■ Task objective
Pick out every line in the records below that contains the word "icon", and copy each of those lines.

■ Interface element records
+ + + + +

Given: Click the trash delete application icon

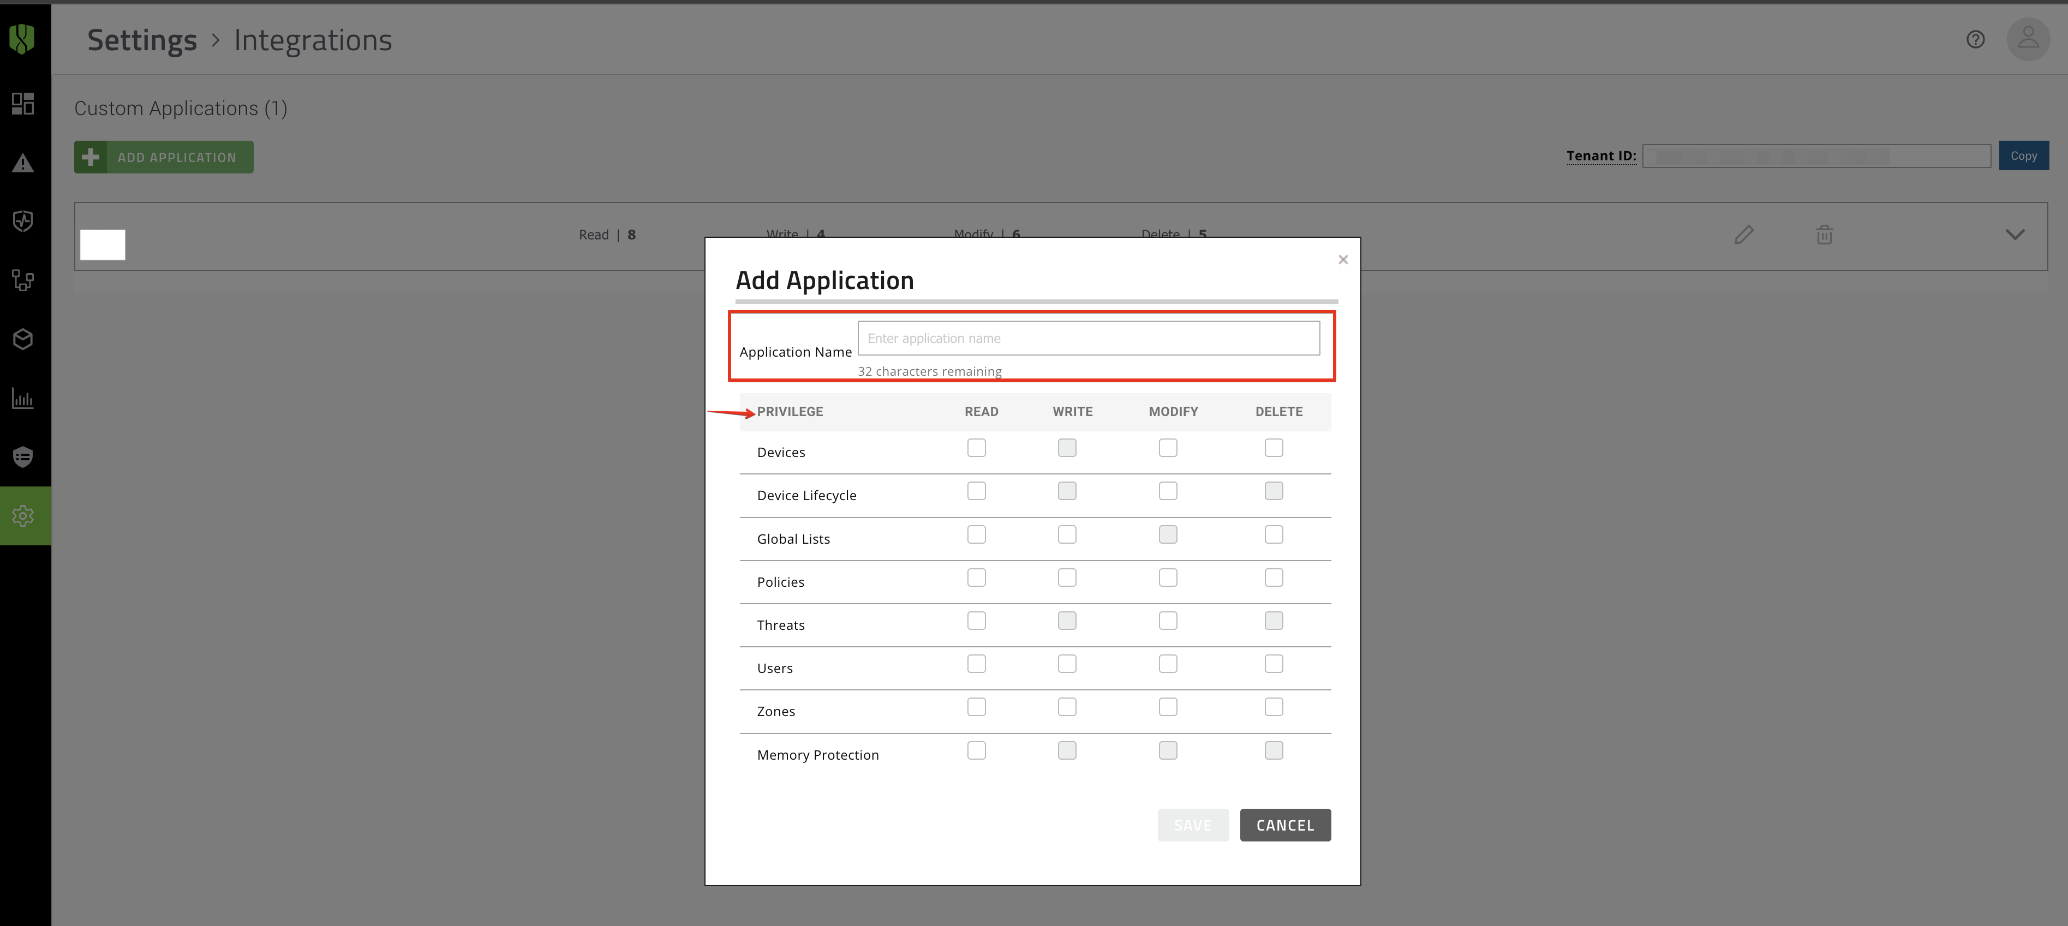Looking at the screenshot, I should coord(1824,235).

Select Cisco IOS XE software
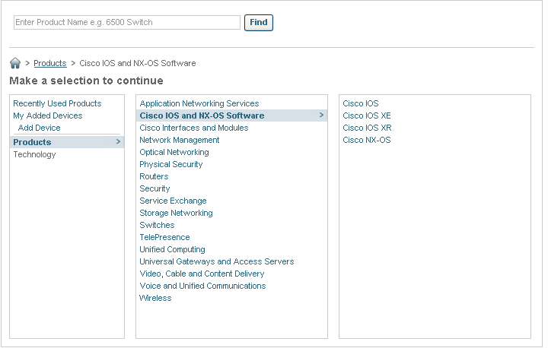tap(367, 115)
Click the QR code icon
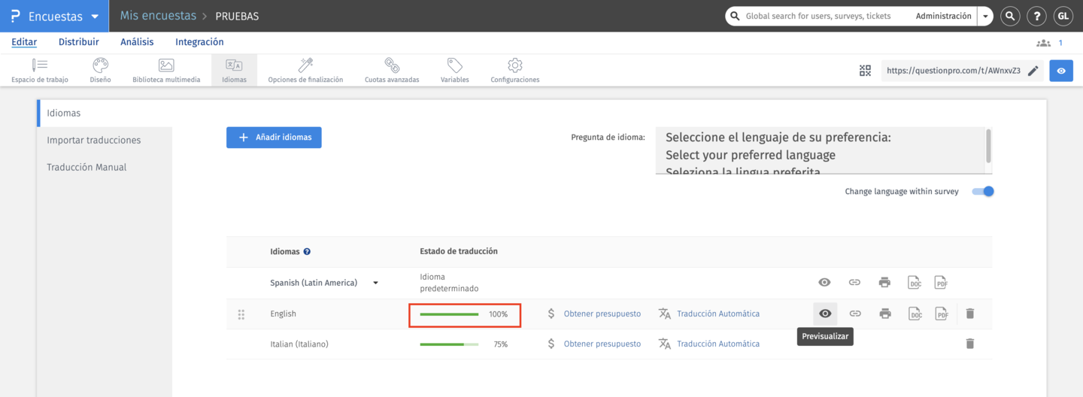Screen dimensions: 1083x397 (865, 71)
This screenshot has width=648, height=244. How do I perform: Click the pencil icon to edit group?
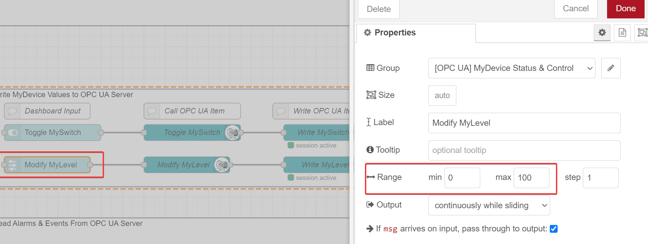(x=610, y=68)
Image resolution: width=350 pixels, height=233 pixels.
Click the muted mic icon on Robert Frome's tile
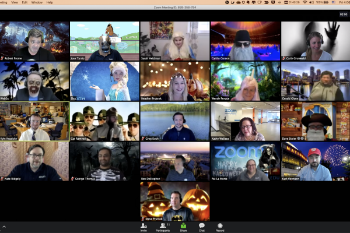2,59
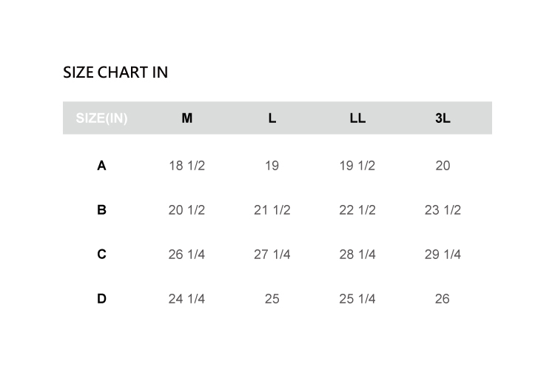The width and height of the screenshot is (555, 370).
Task: Click the LL column header
Action: pyautogui.click(x=357, y=118)
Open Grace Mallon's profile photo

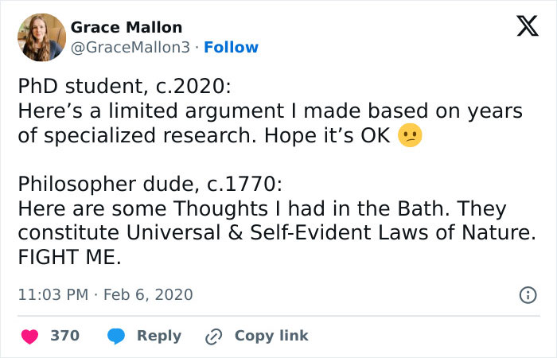[41, 37]
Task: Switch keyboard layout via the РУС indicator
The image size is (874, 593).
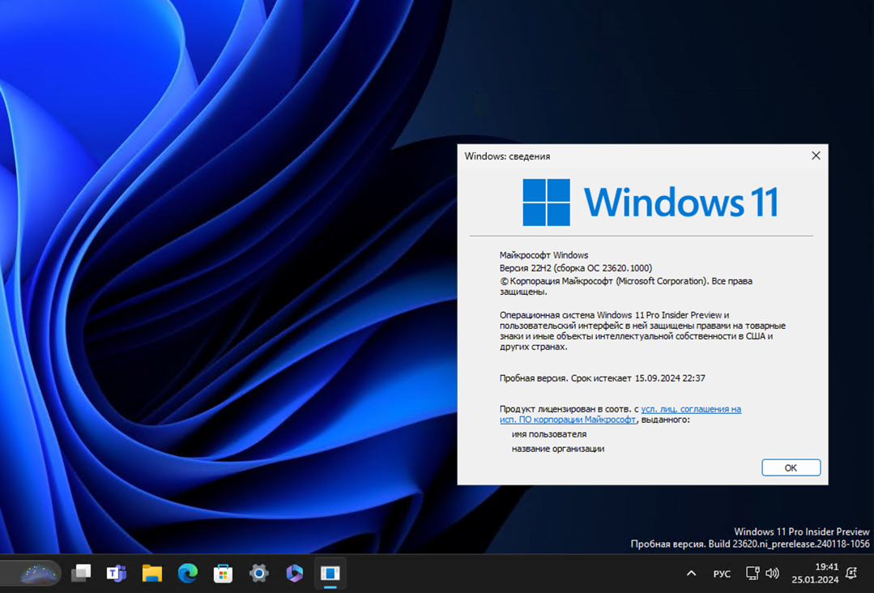Action: [721, 574]
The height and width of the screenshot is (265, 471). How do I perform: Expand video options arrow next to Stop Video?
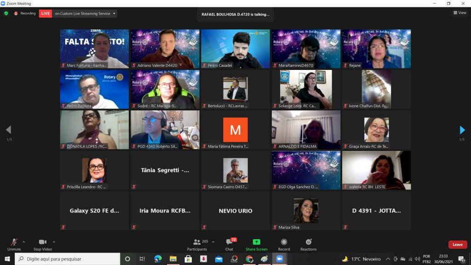point(54,242)
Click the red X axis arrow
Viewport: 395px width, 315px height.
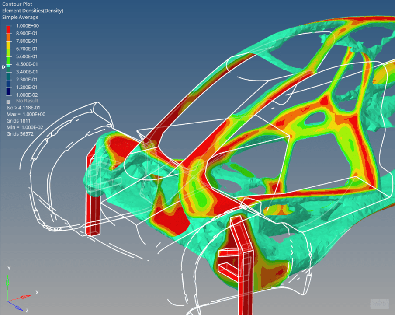(24, 298)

+ + + + +

■ Correct answer
Given: Click the trash delete application icon
Click the QR code icon
This screenshot has width=648, height=244. How do I perform: Click the pencil icon to edit group?
Click the muted mic icon on Robert Frome's tile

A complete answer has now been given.